*** Given information Section Begins ***

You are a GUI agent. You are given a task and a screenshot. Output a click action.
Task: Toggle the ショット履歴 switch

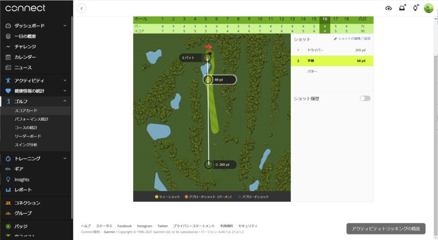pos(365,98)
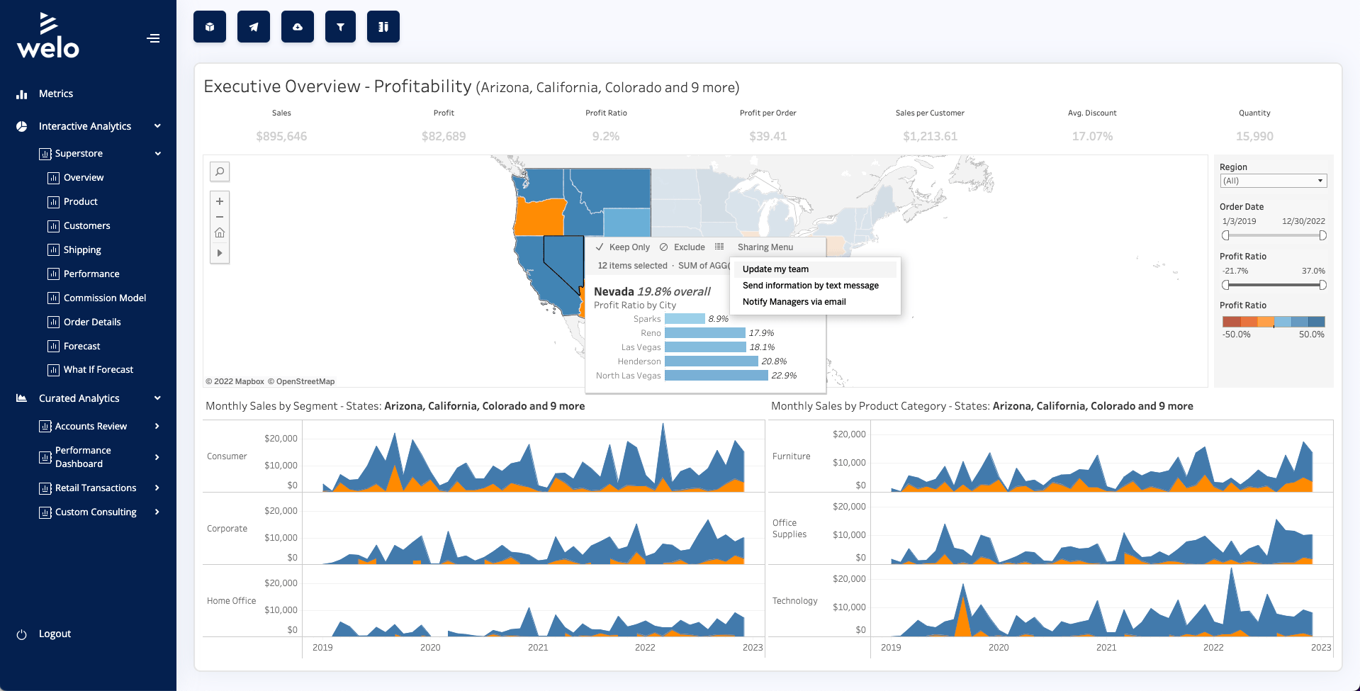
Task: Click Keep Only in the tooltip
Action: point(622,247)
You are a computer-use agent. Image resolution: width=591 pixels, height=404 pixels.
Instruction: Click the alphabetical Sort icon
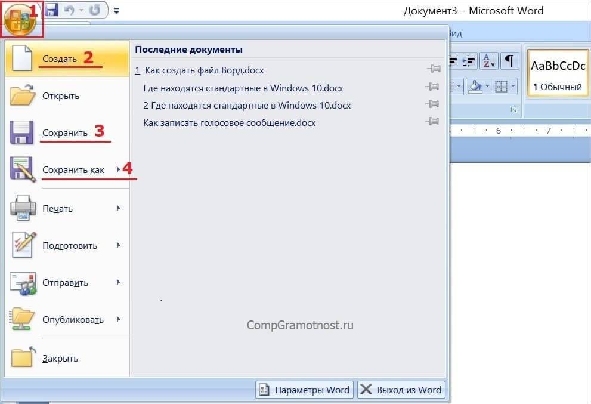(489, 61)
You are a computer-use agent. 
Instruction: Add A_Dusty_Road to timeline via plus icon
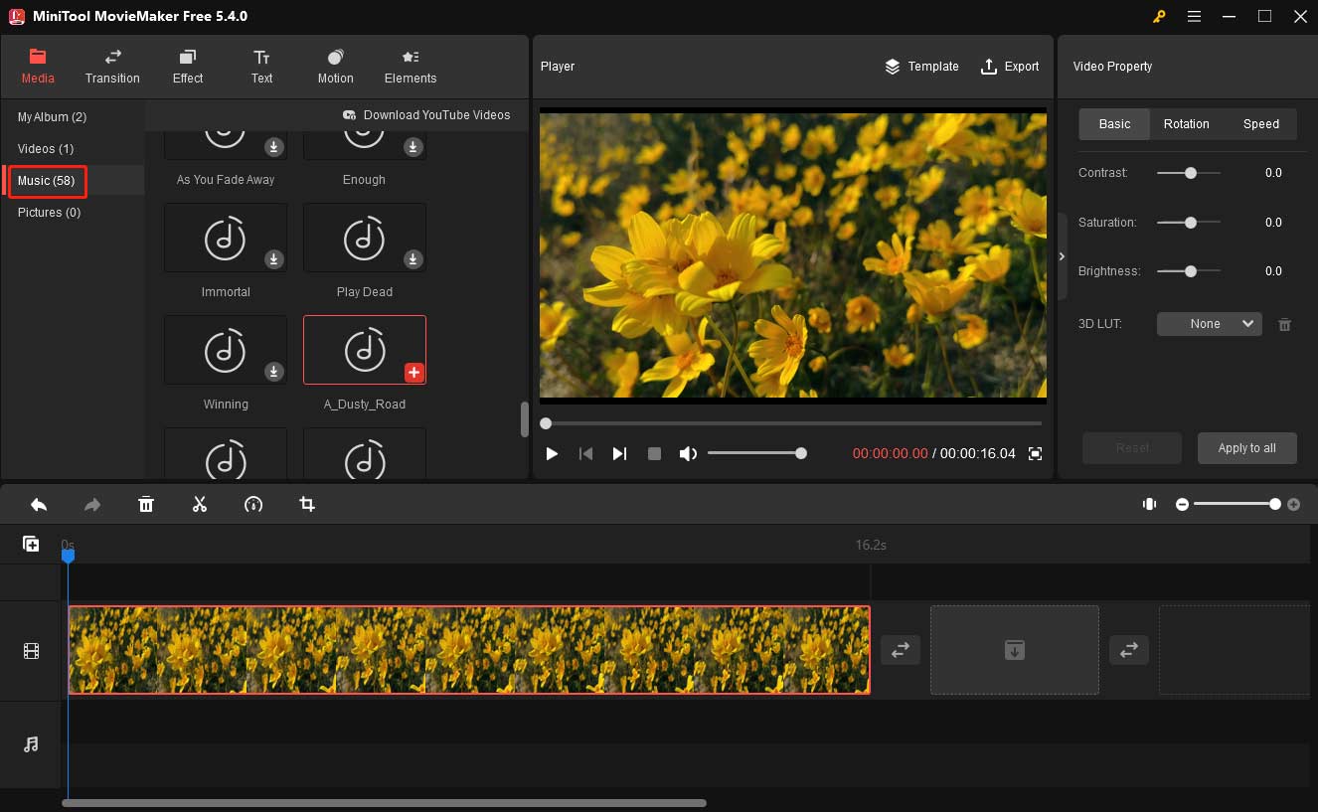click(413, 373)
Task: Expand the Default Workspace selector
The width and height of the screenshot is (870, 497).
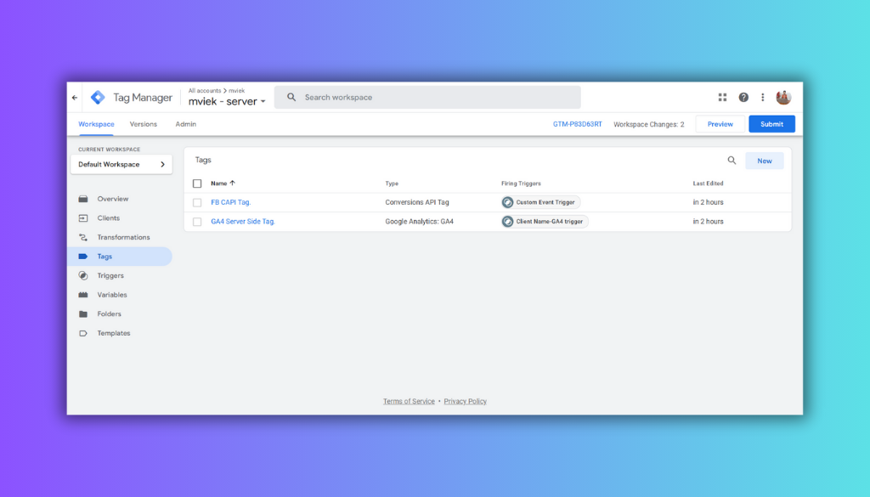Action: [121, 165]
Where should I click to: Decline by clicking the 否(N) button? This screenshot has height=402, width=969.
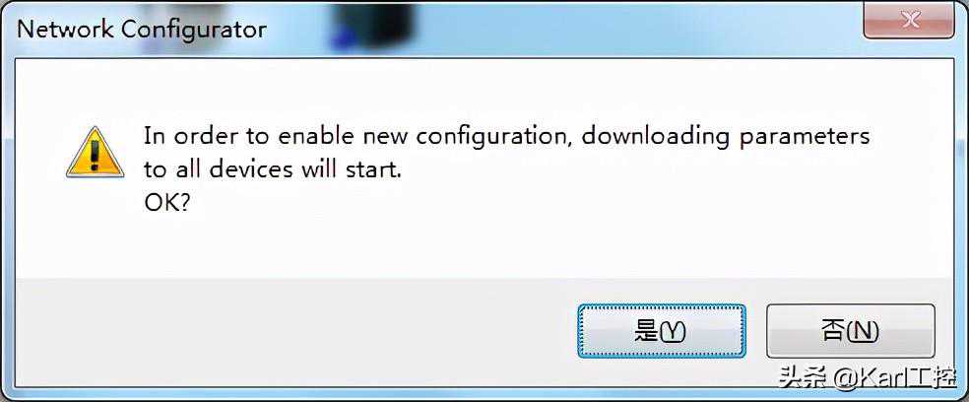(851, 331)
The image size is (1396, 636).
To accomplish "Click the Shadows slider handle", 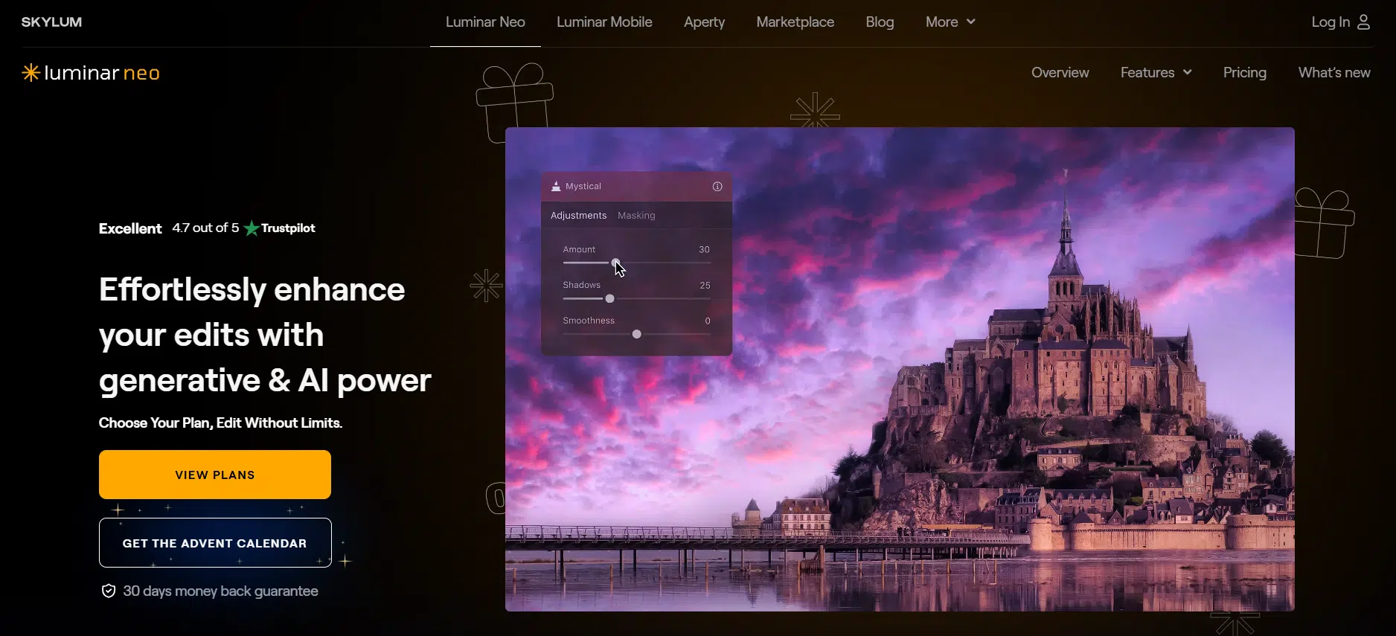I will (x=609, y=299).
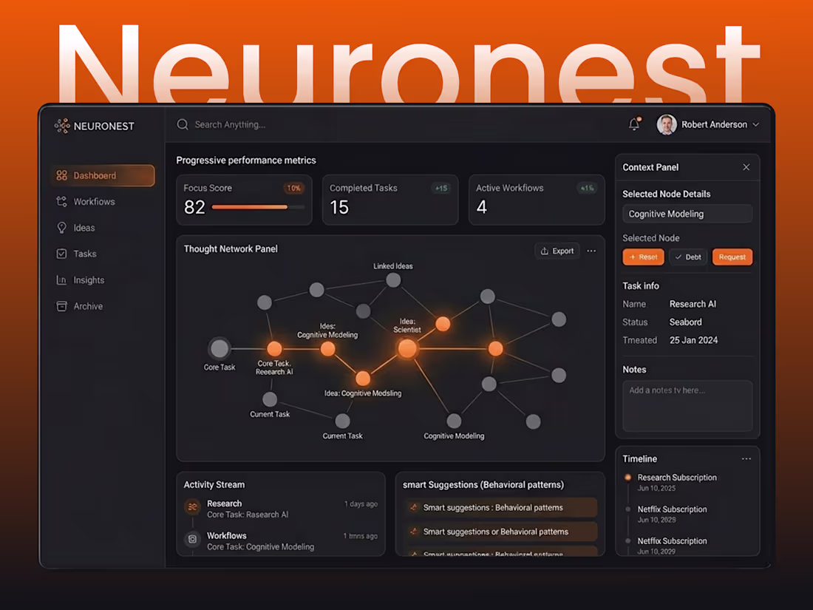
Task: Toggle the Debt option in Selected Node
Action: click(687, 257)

*** Given information Section Ends ***

Search the data above for the string "computer" and return every line that has it.

You are a computer-use agent. Image resolution: width=591 pixels, height=404 pixels.
You are a computer-use agent. 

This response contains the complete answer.